Ропот согласия трепетом донёсся от них. Для Альтмана время, казалось, приобрело мучительно медленный ход. Он попятился назад, пока не упёрся в стену.
— Это Ада надоумила вас на это? — спросил он.
— Пожалуйста, — сказал Филд. — Скажи нам, что делать.
— Ни за что, — ответил Альтман.
Рокот недовольства зазвучал из толпы.
— Разве мы недостойны? — спросил Филд. — Что мы должны сделать, чтобы быть достойными?
— Вы мне нравились больше, когда всё, что вы делали — это сидели за своим столом в течение восьми часов в день, — сказал Альтман. — И вы не совсем мне нравитесь теперь.
— Ты должен возглавить нас, — сказал Филд. — Ты не можешь покинуть нас.
— Я не верю в это дерьмо, которым вы занимаетесь, — сказал Альтман.
Они уставились на него, изумлённые.

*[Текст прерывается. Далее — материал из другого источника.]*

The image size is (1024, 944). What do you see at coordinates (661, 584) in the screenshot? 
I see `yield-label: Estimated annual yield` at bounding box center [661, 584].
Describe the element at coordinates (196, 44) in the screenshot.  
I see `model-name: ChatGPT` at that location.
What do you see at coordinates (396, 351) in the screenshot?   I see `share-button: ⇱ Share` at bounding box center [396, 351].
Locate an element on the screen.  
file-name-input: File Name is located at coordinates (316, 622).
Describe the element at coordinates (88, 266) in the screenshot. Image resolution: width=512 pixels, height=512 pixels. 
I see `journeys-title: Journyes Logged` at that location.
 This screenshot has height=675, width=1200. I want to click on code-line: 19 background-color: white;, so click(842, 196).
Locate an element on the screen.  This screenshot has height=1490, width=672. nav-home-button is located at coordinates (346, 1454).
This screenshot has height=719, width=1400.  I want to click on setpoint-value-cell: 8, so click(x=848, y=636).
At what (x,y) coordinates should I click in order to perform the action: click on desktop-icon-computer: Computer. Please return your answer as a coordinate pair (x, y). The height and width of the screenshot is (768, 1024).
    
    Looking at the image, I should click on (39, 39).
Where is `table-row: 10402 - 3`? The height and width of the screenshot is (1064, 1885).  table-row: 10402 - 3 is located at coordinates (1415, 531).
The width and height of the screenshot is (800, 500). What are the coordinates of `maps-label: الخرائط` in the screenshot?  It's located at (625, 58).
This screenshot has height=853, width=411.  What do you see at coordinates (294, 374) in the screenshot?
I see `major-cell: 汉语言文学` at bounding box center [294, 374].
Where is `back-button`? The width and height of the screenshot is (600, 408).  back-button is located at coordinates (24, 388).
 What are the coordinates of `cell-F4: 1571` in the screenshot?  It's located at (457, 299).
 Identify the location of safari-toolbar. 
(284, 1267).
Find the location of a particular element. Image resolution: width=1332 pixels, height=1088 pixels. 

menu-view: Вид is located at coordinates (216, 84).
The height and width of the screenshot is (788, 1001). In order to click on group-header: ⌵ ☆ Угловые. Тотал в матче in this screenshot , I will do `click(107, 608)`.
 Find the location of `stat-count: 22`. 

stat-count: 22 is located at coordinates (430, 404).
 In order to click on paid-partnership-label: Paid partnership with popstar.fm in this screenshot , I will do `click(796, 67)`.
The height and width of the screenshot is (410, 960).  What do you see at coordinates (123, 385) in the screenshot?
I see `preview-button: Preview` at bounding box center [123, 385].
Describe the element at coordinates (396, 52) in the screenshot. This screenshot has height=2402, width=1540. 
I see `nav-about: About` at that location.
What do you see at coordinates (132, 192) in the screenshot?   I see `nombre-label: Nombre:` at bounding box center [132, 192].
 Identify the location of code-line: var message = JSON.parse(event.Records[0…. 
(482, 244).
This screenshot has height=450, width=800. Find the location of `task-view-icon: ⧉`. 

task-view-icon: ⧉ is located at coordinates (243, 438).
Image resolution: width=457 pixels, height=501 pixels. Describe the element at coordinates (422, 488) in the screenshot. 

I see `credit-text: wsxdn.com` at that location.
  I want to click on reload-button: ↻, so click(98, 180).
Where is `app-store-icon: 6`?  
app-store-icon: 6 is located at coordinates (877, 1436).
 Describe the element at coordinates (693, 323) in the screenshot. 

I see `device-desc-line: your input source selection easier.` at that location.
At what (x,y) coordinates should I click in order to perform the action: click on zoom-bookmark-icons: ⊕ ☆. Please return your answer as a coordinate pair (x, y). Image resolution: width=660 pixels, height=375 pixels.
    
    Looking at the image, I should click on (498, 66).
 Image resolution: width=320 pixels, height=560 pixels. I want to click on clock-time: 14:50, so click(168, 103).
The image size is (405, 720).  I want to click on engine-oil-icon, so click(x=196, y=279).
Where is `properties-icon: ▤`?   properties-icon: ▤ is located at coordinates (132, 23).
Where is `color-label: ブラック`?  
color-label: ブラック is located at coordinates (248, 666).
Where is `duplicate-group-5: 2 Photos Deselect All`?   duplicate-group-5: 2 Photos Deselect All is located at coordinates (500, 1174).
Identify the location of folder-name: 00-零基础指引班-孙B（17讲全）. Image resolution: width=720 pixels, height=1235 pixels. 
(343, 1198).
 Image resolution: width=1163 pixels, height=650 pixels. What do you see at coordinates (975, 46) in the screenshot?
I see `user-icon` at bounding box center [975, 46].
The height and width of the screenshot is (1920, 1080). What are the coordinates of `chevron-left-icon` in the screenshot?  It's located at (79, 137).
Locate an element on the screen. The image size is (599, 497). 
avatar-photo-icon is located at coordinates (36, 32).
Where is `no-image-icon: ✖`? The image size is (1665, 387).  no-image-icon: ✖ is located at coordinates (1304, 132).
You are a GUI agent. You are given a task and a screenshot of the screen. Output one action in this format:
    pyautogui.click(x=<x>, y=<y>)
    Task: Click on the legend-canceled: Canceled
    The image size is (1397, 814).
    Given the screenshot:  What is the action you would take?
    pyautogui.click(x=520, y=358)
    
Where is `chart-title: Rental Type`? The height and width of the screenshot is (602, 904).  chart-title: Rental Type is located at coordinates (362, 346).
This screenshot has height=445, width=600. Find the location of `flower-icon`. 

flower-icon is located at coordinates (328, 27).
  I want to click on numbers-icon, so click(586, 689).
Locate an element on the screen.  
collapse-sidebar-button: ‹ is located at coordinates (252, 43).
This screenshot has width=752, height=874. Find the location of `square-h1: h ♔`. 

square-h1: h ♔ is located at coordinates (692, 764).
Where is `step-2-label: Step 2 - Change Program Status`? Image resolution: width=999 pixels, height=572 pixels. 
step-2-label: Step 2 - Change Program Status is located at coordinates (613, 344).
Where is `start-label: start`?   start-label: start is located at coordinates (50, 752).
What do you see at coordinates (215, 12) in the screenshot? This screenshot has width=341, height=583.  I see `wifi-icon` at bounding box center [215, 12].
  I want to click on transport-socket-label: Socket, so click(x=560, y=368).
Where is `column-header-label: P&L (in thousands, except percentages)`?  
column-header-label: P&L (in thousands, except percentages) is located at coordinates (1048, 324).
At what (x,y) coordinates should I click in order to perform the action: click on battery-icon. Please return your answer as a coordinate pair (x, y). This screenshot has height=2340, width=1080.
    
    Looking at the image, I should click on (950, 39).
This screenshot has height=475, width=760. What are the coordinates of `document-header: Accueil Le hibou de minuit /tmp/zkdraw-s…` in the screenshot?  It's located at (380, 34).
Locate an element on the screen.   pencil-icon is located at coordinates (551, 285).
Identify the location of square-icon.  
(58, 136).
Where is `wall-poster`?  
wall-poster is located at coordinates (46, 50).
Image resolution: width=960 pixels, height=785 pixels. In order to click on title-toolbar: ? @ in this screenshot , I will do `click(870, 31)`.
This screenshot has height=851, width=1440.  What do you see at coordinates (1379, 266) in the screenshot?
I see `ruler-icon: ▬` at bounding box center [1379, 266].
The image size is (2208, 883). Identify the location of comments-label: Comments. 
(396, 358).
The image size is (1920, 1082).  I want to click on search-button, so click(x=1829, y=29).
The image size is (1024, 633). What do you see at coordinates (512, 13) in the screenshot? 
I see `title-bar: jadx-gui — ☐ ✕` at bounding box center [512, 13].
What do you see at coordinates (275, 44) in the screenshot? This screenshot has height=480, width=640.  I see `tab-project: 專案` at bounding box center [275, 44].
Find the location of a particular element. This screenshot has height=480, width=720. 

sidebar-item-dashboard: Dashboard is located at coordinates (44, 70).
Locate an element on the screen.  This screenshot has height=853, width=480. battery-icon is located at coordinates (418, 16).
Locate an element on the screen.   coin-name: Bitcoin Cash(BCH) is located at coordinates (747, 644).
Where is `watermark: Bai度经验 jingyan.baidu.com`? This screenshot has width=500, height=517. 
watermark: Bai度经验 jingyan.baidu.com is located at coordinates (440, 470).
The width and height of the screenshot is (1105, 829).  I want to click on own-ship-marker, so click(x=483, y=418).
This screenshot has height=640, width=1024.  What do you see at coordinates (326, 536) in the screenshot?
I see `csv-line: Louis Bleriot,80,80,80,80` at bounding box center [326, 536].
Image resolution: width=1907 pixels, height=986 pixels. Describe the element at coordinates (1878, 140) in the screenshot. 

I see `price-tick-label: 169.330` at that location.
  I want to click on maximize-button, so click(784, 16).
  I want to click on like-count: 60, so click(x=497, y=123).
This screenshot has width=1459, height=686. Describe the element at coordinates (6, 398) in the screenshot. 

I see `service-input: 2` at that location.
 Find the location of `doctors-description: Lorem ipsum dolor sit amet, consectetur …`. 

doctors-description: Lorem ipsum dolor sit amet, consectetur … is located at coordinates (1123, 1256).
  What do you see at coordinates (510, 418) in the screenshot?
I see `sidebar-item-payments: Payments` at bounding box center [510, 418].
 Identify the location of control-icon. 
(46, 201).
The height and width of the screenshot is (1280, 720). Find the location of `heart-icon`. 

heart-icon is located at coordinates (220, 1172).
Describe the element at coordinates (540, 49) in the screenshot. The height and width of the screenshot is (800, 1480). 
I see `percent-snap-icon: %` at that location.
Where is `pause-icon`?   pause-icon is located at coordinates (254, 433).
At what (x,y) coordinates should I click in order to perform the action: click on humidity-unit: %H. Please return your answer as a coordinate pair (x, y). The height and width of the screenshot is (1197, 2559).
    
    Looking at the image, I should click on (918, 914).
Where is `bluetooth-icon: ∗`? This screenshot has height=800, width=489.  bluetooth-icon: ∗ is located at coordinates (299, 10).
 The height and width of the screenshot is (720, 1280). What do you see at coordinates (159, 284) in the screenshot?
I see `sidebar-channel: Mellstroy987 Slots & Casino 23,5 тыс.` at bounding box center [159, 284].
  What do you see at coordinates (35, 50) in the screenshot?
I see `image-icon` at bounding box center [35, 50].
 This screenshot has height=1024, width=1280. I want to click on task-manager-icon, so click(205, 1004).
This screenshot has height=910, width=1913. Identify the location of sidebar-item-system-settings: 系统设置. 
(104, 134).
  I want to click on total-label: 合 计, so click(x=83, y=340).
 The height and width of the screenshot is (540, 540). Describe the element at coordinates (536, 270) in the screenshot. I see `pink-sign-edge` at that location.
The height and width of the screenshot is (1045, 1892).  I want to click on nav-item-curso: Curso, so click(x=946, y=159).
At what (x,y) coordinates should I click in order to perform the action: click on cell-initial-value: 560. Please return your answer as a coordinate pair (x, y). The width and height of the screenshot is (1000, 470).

Когда он посмотрел обратно на Филда, то увидел лукавое выражение его физиономии, обрушившееся на его собственное лицо.
— Это испытание, — сказал Филд. — Он испытывает нас.
— Я не испытываю вас, — спокойно ответил Альтман.
Филд улыбнулся.
— Мы поняли, — сказал он. — Время ещё не пришло. Мы будем наблюдать и ждать. Когда наступит час, мы будем готовы прийти на твою сторону.
— Я говорю ещё раз, — сказал Альтман. — Я не верующий.
— Но ты будешь им, — сказал Филд. — Я знаю. Ты можешь быть сопротивляющимся пророком, но всё же ты пророк. Я видел это в своём видении.
— Время ещё не пришло, — сказал Альтман. — Выметайтесь к чёрту.
Один за другим они направились к выходу, каждый, останавливаясь, чтобы прислонить свою ладонь к его руке, или пожать её, прикасаясь к нему, как если бы он был каким-то талисманом удачи. У Альтмана по телу пробежали мурашки.